Kreuzberg. Auf dem Dach eine Fischzucht, daneben wachsen Salat und Erdbeeren. Mit dem Wasser, das die Pflanzen zum Gedeihen brauchen, haben Hausbewohner zuvor geduscht oder abgewaschen. Spinnerei? Im Haus an der Bernburger Straße 22 ist das Ganze (fast) schon Wirklichkeit.

Hier läuft das Modellprojekt "Roof Water-Farm" der Technischen Universität (TU) Berlin und sechs Kooperationspartnern. Kurz gesagt geht es darum, hauseigene Abwasseraufbereitung mit Lebensmittelproduktion in Gewächshäusern zu verbinden. "Und in Berlin gibt es viel Flächenpotenzial auf den Dächern", sagt Dr. Anja Steglich, eine der Projektleiterinnen der TU.

Auf dem großen grünen Hof an der Bernburger Straße 22 wird ausprobiert, ob und wie es funktioniert. In einem Holzhaus reihen sich ein Dutzend Tanks. Dort landet das "Grauwasser" der 230 Bewohner, das ist das gesamte Abwasser außer dem Toilettenspülwasser, dem "Schwarzwasser". Erst werden Fremdkörper herausgesiebt, dann kommen Bakterien zum Einsatz. "Ob Tenside oder Milch - alles, was biologisch abbaubar ist, bauen sie ab", erklärt Diplom-Ingenieur Erwin Nolde.

Einen Teil des aufbereiteten Wassers nutzen die Bewohner noch einmal für die Toilettenspülung. Der andere Teil speist das benachbarte Gewächshaus und ist gleichzeitig der Lebensraum von Schleien, Karpfenfischen. Die Tiere sorgen ganz nebenbei für natürlichen Pflanzendünger. Die ersten Erdbeeren wurden kürzlich geerntet. "Wir haben sie auf Schadstoffe untersucht, sie waren hygienisch einwandfrei", so Anja Steglich. Jetzt hat man Auberginen und Paprika angebaut.

Die Wissenschaftlerin hat errechnet: Ein 400- Quadratmeter-Gewächshaus auf dem Flachdach eines großen Berliner Wohnhauses, betrieben mit aufbereiteten Abwasser, könnte 80 Prozent des Bewohnerbedarfs an Gemüse und Fisch decken - eine echt regionale Landwirtschaft. Der nächste Schritt wäre, das Schwarzwasser zu Flüssigdünger zu verarbeiten. Das Fraunhofer-Institut, einer der Kooperationspartner, arbeitet daran.

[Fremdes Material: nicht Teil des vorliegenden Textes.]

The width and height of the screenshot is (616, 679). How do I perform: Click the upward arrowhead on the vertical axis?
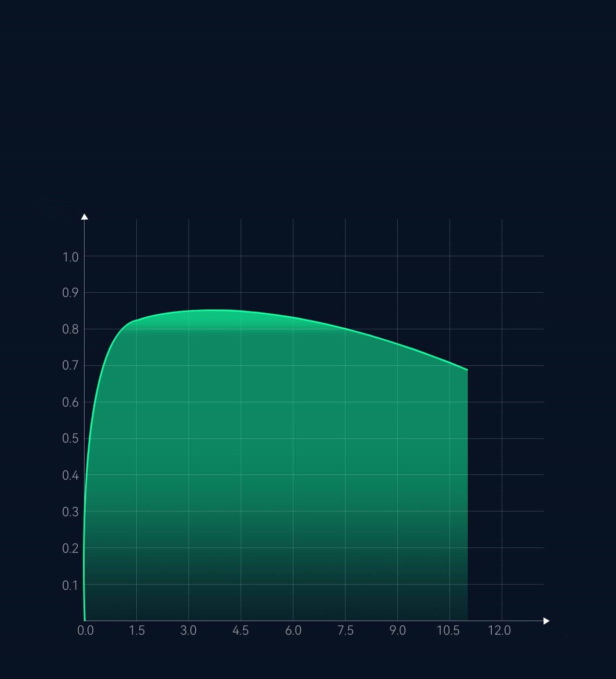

Technische Voraussetzung für das Projekt: Es muss getrennte Leitungen für Grau- und Schwarzwasser geben. Das ist an der Bernburger Straße 22 der Fall. Das Gebäude wurde in den 80er Jahren im Rahmen der "Internationalen Bauausstellung" errichtet, die viele ökologische Ideen aus der (Hausbesetzer-)Szene aufnahm.

Anja Steglich und ihre Kollegen beschäftigen sich auch mit der ganz konkreten Umsetzung: Wie muss die Statik eines Hauses sein, damit es ein Gewächshaus trägt? Welche Betreibermodelle sind möglich? Brauchen ein Hotel und ein Mietshaus unterschiedliche Pflanzen? Klar für sie ist: "Abwasser ist eine Ressource. Früher wollte man es aus der Stadt rausleiten, heute wollen wir es nutzen."

Das Modellprojekt läuft drei Jahre lang. Gefördert wird es vom Bundesministerium für Bildung und Forschung.